Joy Comes in the Morning (Tiny Angel)

Through the miracle of social media, Jessica Hoefer-Land in Lake Oswego, Oregon heard about last month's Project Keepsake story contest. She submitted a story explaining the significance of a tiny silver angel she keeps.

Jessica Hoefer-Land holds her tiny angel and remembers her daughter.

Jessica Hoefer-Land holds her tiny angel and remembers her daughter.

Jessica's keepsake is a reminder of a child—a child who died. It was a hard story for me to read, because again, I felt a strong connection with the story and the storyteller.

We, too, lost children. Tragic. Shocking. Numbing. Draining. Devastating. Painful. Infuriating. Surreal. Sad. There really aren't words in the English language to describe the experience.

In our case, almost no one close to us knew what to say, so most people said nothing. Some people questioned me as if I had somehow caused one or more of the miscarriages—yet another emotional blow amid our grief. I defended myself. 

"No, I didn't drink caffeine," I answered. "No, I didn't even take a baby aspirin last week when I had that cold."

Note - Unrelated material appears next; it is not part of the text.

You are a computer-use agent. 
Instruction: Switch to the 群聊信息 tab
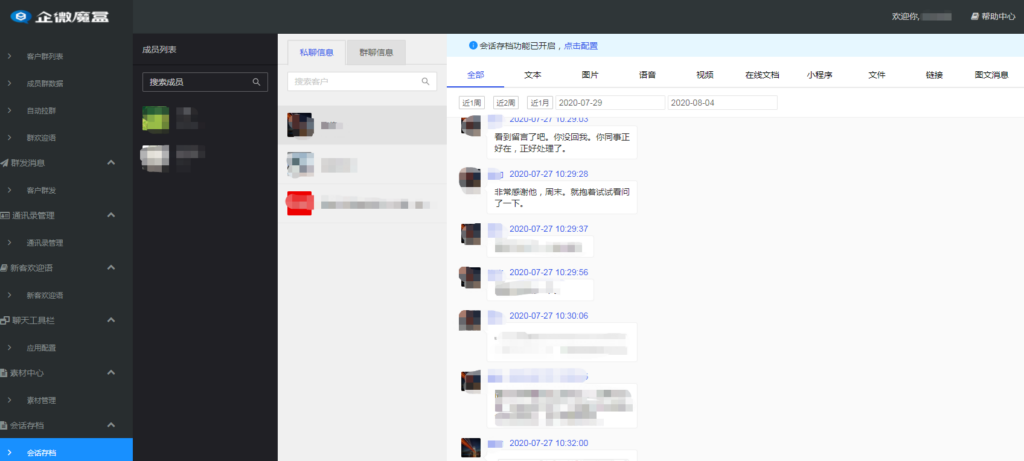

And so, my husband and I grieved privately—suffered in silence—with little or no support from family or friends. It was a dark, lonely time in our lives.

So, Jessica's story moved me when I read it. Her grandmother's gesture was kind and thoughtful and beautiful. Jessica's story is titled, "Joy Comes in the Morning." 

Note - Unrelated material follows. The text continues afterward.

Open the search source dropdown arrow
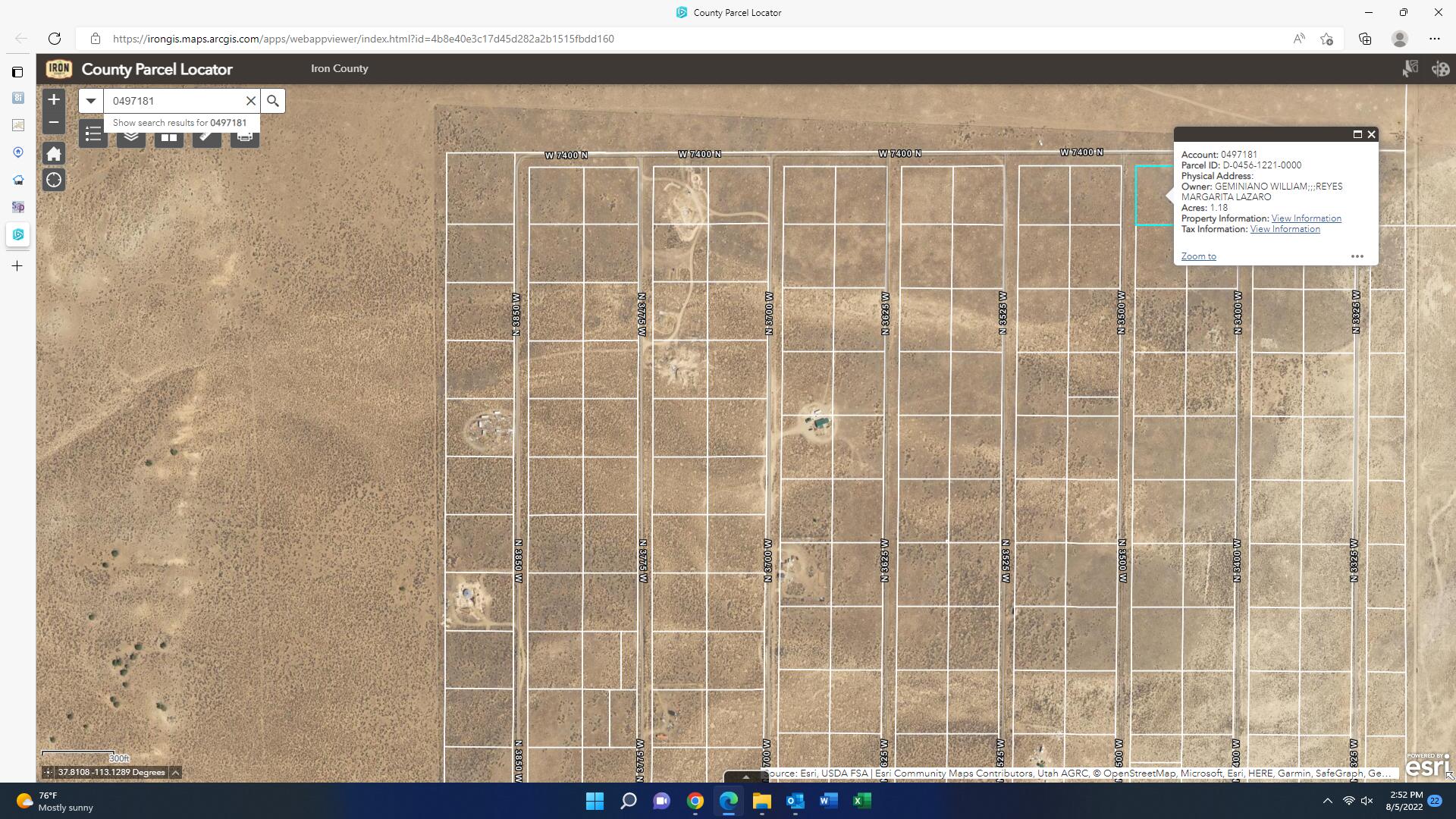 (x=90, y=100)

When I was 37 years old, I experienced the loss of a child.

The news from my doctor informing me I was pregnant was shocking as my husband and I ‘thought’ we were done having children. Life had other plans and we accepted the news with some trepidation, quickly replaced by excitement.

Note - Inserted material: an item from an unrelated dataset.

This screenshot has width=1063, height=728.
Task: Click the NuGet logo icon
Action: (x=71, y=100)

Of course I immediately knew she was a girl and had chosen, along with my husband, ‘Charlotte Josephine’ or ‘Josie’, as her name. We wanted to honor my grandmothers by naming our daughter after two very influential women in my life.

All the while I felt like something was wrong. My morning sickness, unlike my first two pregnancies, was non-existent. I had no cravings, again a huge surprise. I seemed to be taking the pregnancy in stride health wise.

My doctor wasn’t concerned, citing that ‘every pregnancy is different.’ Despite what my doctor told me, I still felt a nagging sense of worry.

Thanksgiving morning dawned bright and lovely. Truly it was a day to be thankful as we headed to my mother’s farmhouse in the country anticipating a relaxing day, complete with Christmas movies and lots of pie. After dinner I started feeling odd and sadly, began to miscarry our baby. It was surreal in light of it being Thanksgiving, a day of thanks. I kept telling myself that perhaps it was just a minor complication, that the baby was still fine.

After a trip to the ER, the silence from the ultrasound tech as she exited the room, the screen void of any movement and confirmation by my physician, I was gently told that yes, I had miscarried and they were very sorry for my loss.

My post miscarriage depression hit harder than I had anticipated and I would find myself sitting in the chapel at a monastery mourning my loss and trying to understand the meaning behind it all. I found it terribly difficult to function and ended up in bed at my mother’s for a couple of weeks.

No anti depressant could cure this feeling of loss. My grandmother in her loving, kind way sent me a little a little angel keepsake pin and I clung to it as I grieved my loss. It was such a beautiful way to let me know my grandmother was honoring her memory. No words were needed, just this simple act of kindness was sufficient.

I continue to hold on to the little angel and I keep it where I can see it in my top drawer. Every day I am reminded of a little life that wasn’t meant for this earth but brought joy, even though it was temporary.

My life has changed in drastic ways since then. Another miscarriage, a divorce, a move, loss of close family and illness have redefined my priorities and what truly matters. Even though my daughter’s presence was but for a small time, her legacy lives in my heart and through the pain of loss I find joy knowing she was a part of me. I keep my little angel as a little memorial to her. It reminds me how greatly she was loved and how she will always be a part of my life. Her memory brings me joy in the midst of loss.
— Jessica Hoefer-Land 2014

Jessica is a wannabe urban homesteader with a blended family of four kids, three rescue dogs, and four chickens. She writes fora variety of mom and urban living magazines, plus she shares her parenting adventures on her blog cleverly titled, The Dalai Mama (www.travlingmercies-jessica.blogspot.com).

I encourage all of you to share your stories—especially during the holidays. Turn off the cell phones and televisions, sit with your family members, and share the stories that matter. Keep storytelling alive!